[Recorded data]
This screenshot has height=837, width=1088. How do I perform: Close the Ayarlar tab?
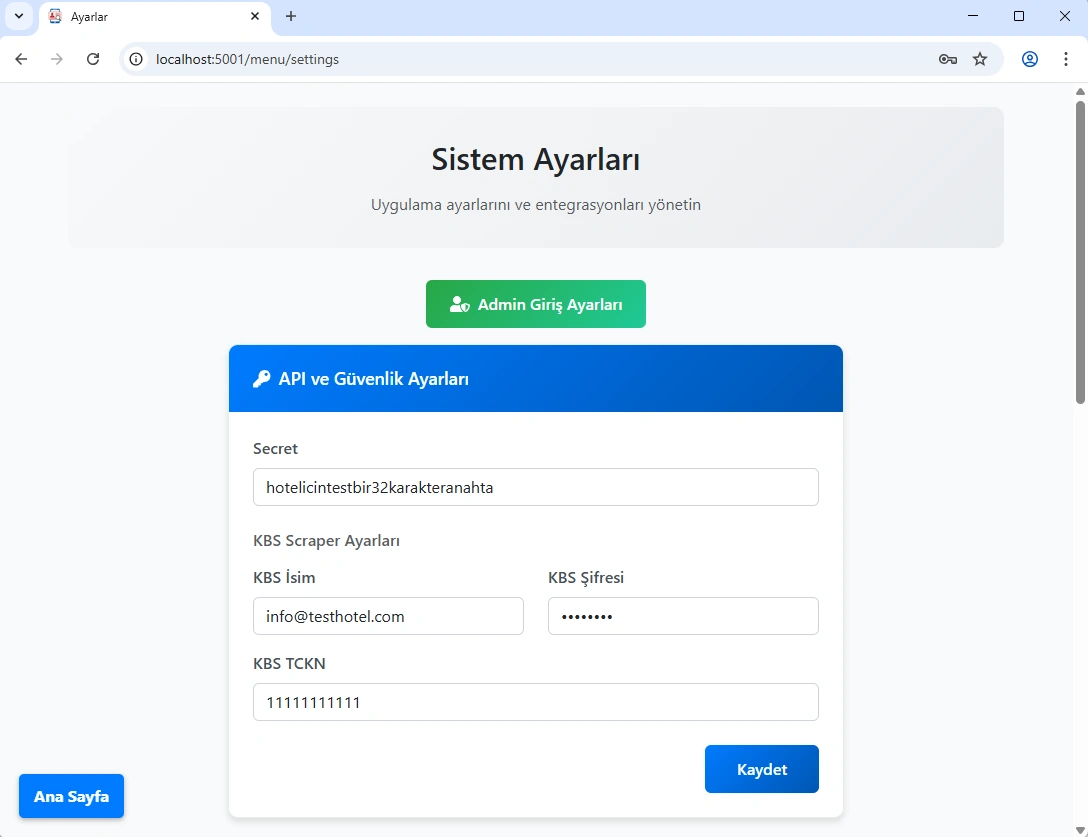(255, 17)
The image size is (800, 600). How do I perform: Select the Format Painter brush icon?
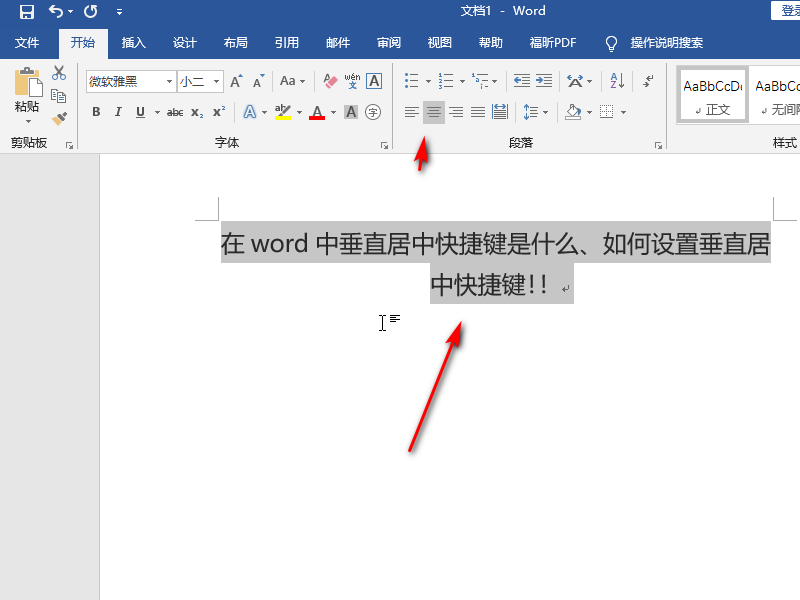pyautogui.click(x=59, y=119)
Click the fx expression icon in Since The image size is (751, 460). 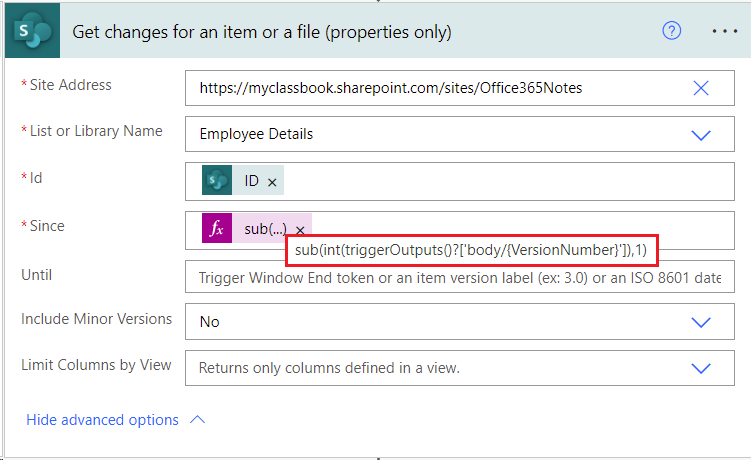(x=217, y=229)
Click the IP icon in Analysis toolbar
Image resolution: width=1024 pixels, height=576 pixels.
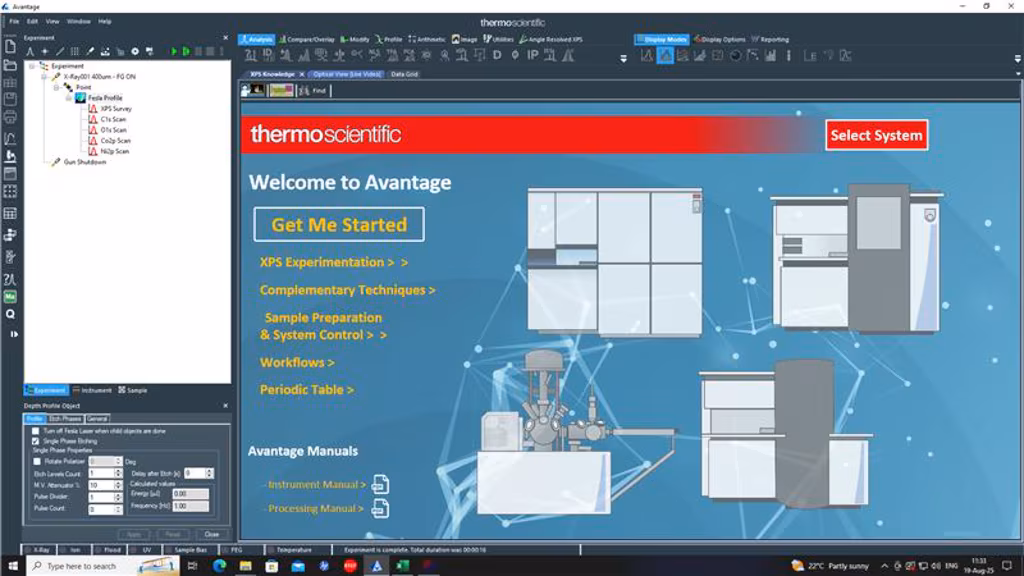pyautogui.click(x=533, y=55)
==
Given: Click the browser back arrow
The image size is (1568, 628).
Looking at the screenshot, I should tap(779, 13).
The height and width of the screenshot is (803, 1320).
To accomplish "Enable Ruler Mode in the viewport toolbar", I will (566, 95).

▶ **REQUIREMENT**: Identify the lines above with the word "toolbar". Copy them.

▶ **REPLY**:
Click the IP icon in Analysis toolbar
To accomplish "Enable Ruler Mode in the viewport toolbar", I will (566, 95).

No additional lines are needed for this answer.